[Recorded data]
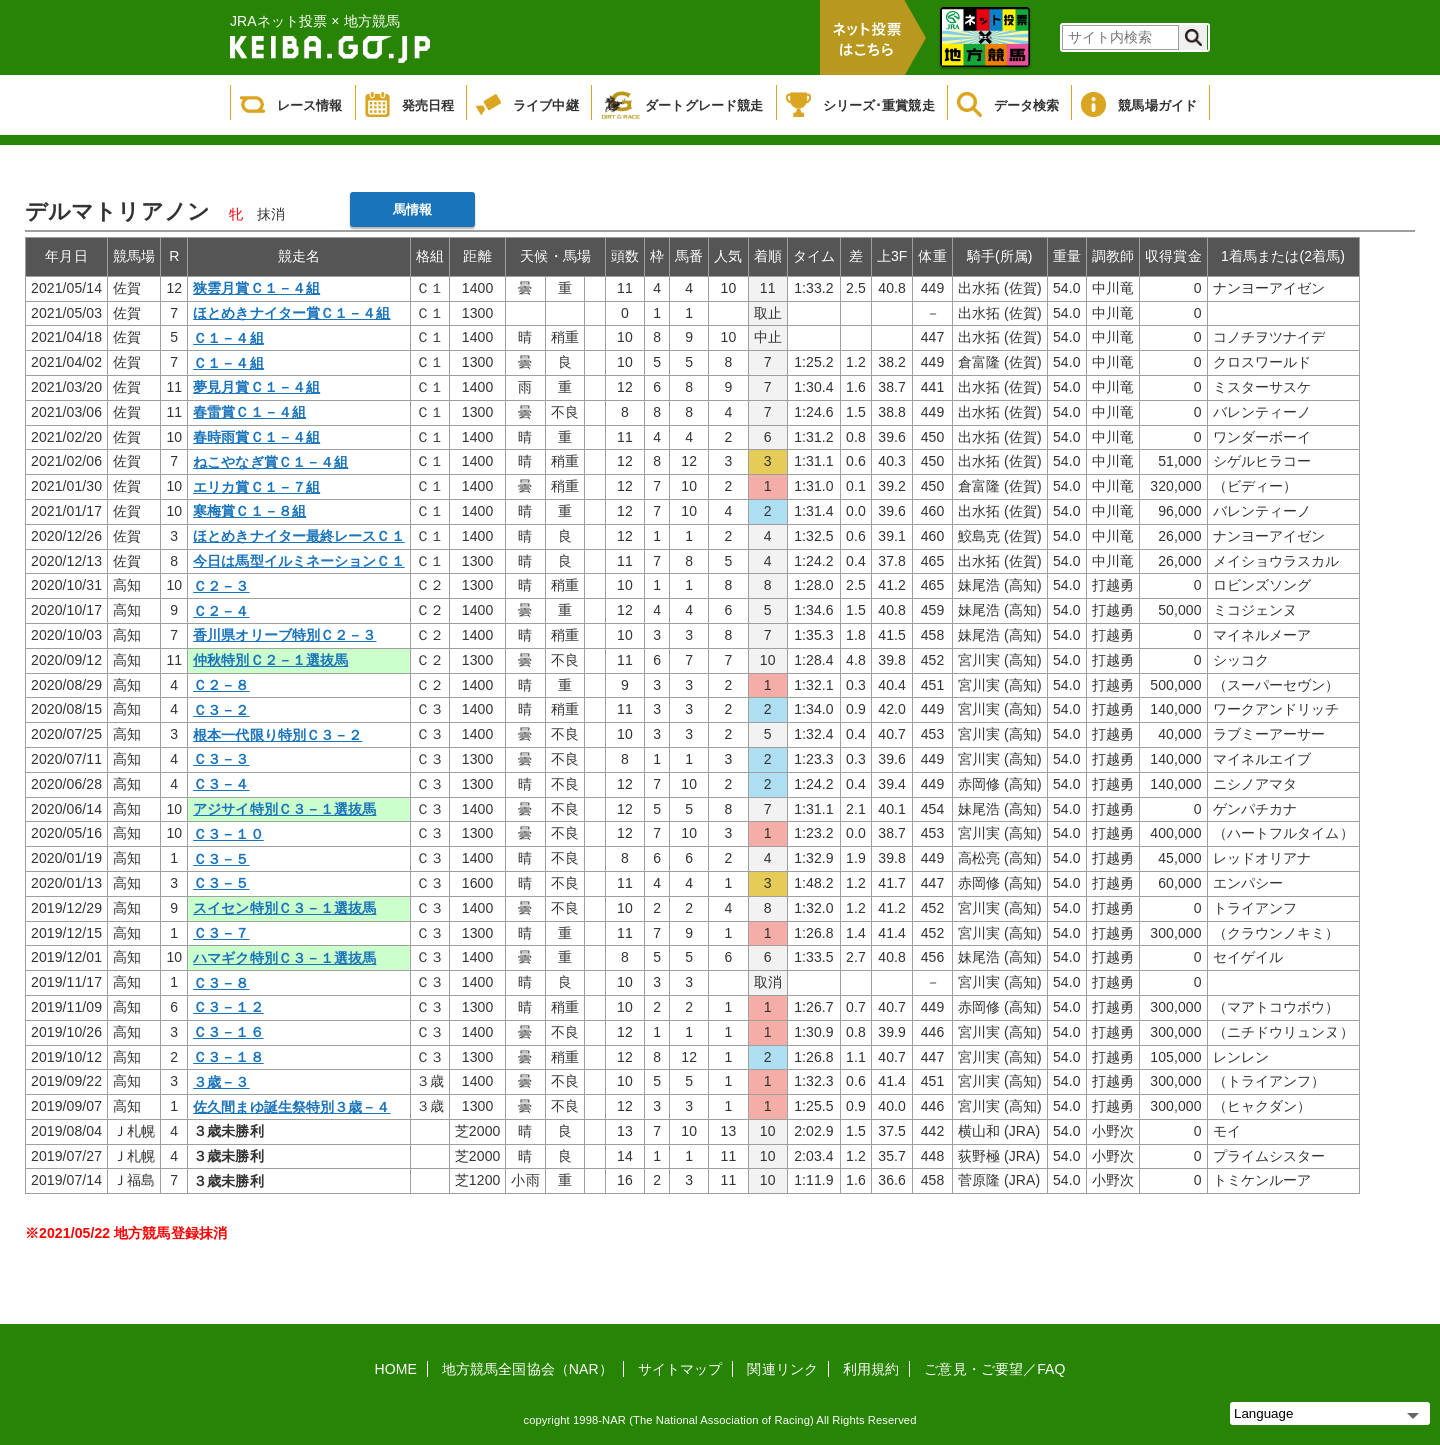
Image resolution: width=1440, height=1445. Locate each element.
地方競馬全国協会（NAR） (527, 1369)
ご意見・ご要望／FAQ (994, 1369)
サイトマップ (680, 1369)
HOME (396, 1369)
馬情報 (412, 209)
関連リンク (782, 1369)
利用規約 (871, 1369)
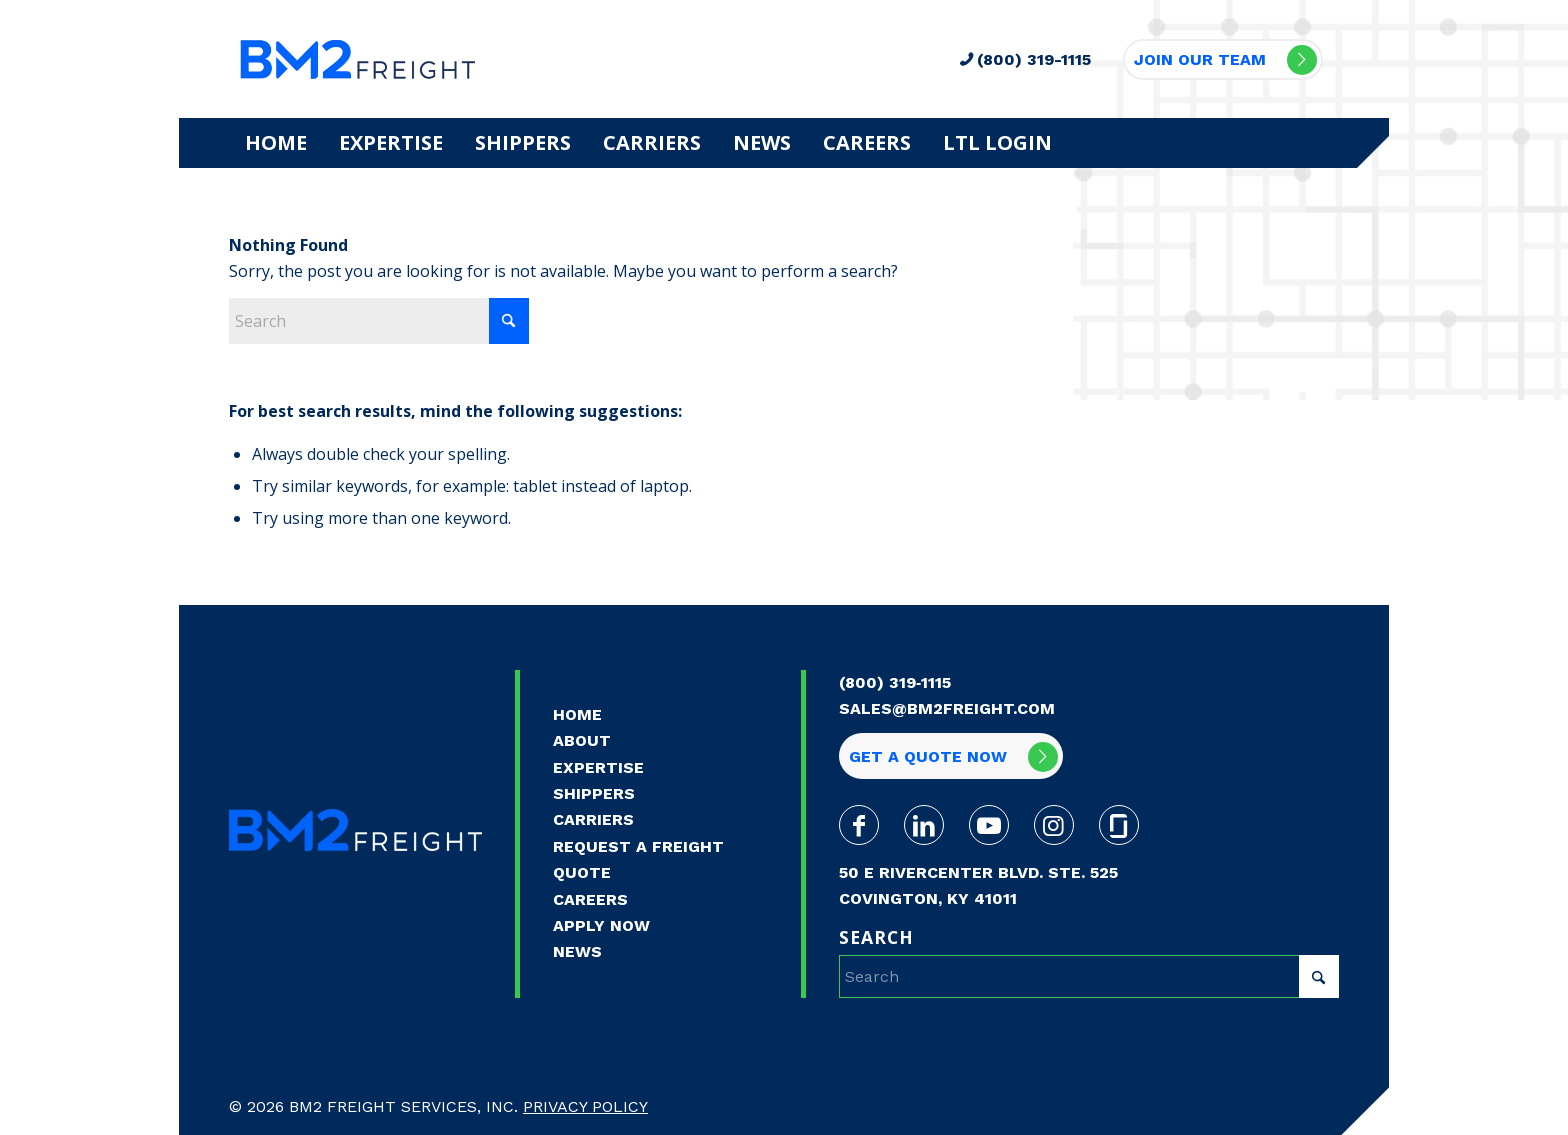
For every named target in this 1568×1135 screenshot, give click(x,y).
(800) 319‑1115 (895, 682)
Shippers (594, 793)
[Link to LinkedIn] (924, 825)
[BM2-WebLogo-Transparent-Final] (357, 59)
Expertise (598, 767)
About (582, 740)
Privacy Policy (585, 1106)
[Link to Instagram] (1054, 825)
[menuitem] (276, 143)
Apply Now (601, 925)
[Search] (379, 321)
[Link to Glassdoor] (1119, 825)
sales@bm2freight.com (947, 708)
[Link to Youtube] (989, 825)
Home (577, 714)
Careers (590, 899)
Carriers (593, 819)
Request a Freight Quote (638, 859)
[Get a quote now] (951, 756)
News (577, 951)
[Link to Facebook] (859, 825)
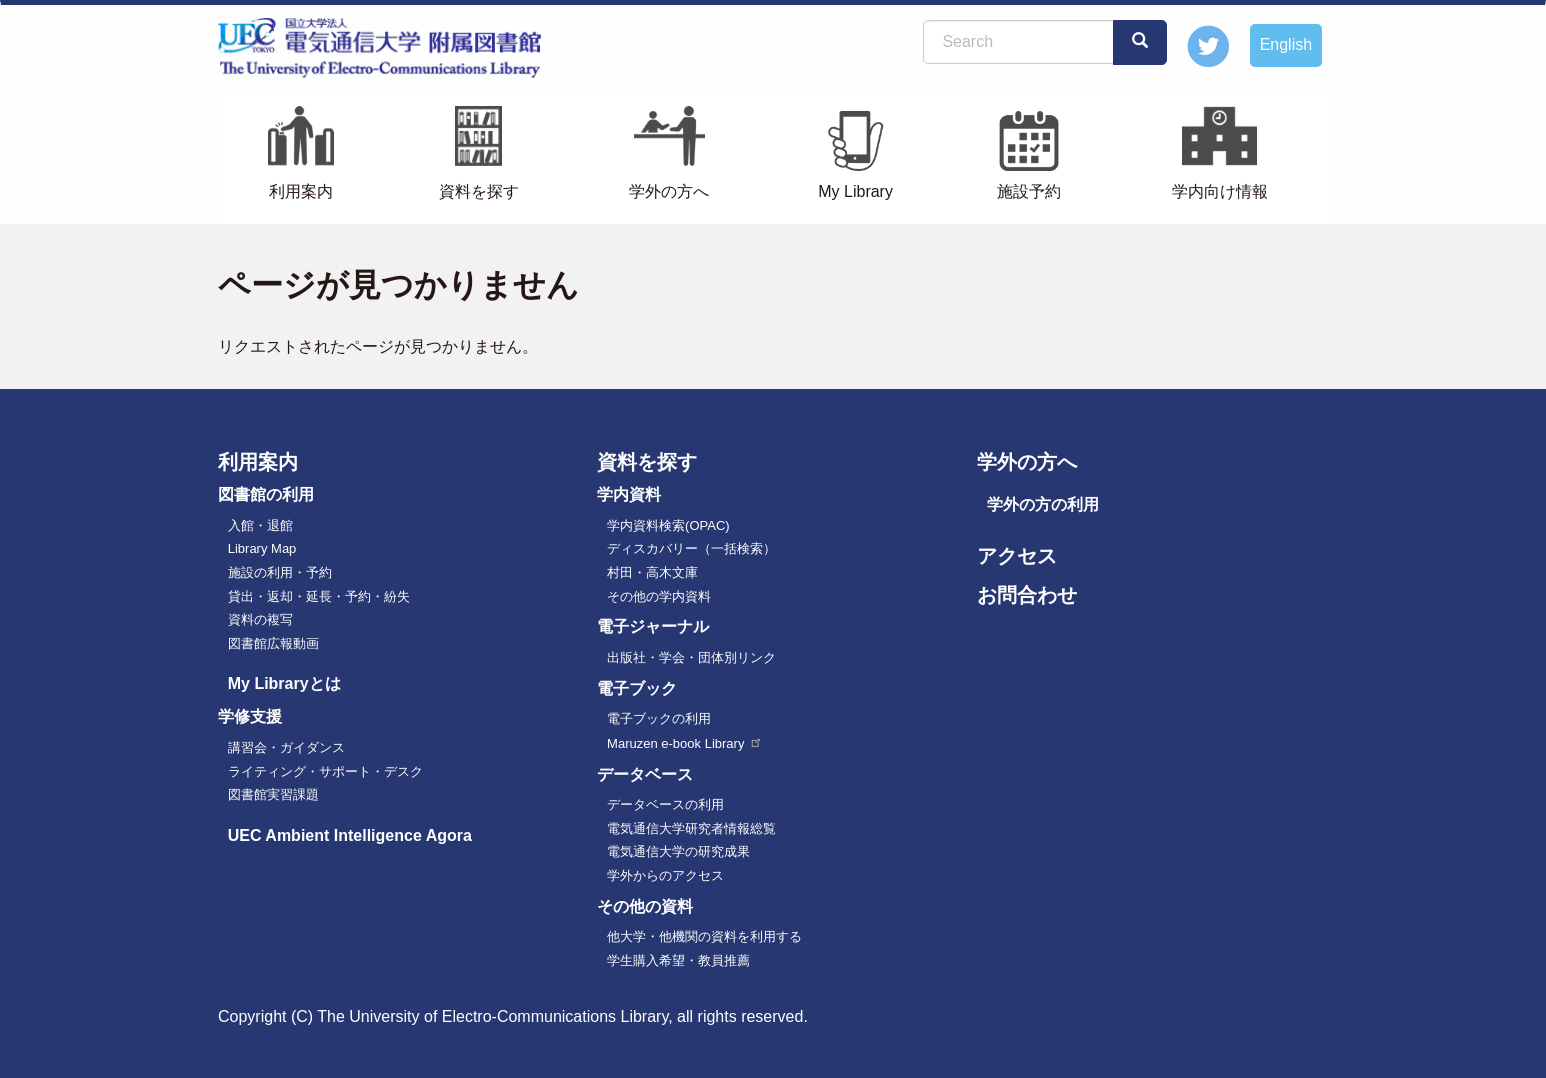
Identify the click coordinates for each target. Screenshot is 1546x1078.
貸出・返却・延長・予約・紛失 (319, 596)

| Short exercise |
Copy out all the lines above word for word, leaving out the pictures.

| Finished answer |
Image resolution: width=1440, height=1445. Locate each element.
地方競馬全国協会（NAR） (527, 1369)
ご意見・ご要望／FAQ (994, 1369)
サイトマップ (680, 1369)
HOME (396, 1369)
馬情報 (412, 209)
関連リンク (782, 1369)
利用規約 (871, 1369)
For every named target in this 1568×1135 screenshot, give click(x,y).
(800) 319‑1115 (895, 682)
Shippers (594, 793)
[Link to LinkedIn] (924, 825)
[BM2-WebLogo-Transparent-Final] (357, 59)
Expertise (598, 767)
About (582, 740)
Privacy Policy (585, 1106)
[Link to Instagram] (1054, 825)
[menuitem] (276, 143)
Apply Now (601, 925)
[Search] (379, 321)
[Link to Glassdoor] (1119, 825)
sales@bm2freight.com (947, 708)
[Link to Youtube] (989, 825)
Home (577, 714)
Careers (590, 899)
Carriers (593, 819)
Request a Freight Quote (638, 859)
[Get a quote now] (951, 756)
News (577, 951)
[Link to Facebook] (859, 825)
Identify the click coordinates for each target. Screenshot is 1546x1078.
貸出・返却・延長・予約・紛失 (319, 596)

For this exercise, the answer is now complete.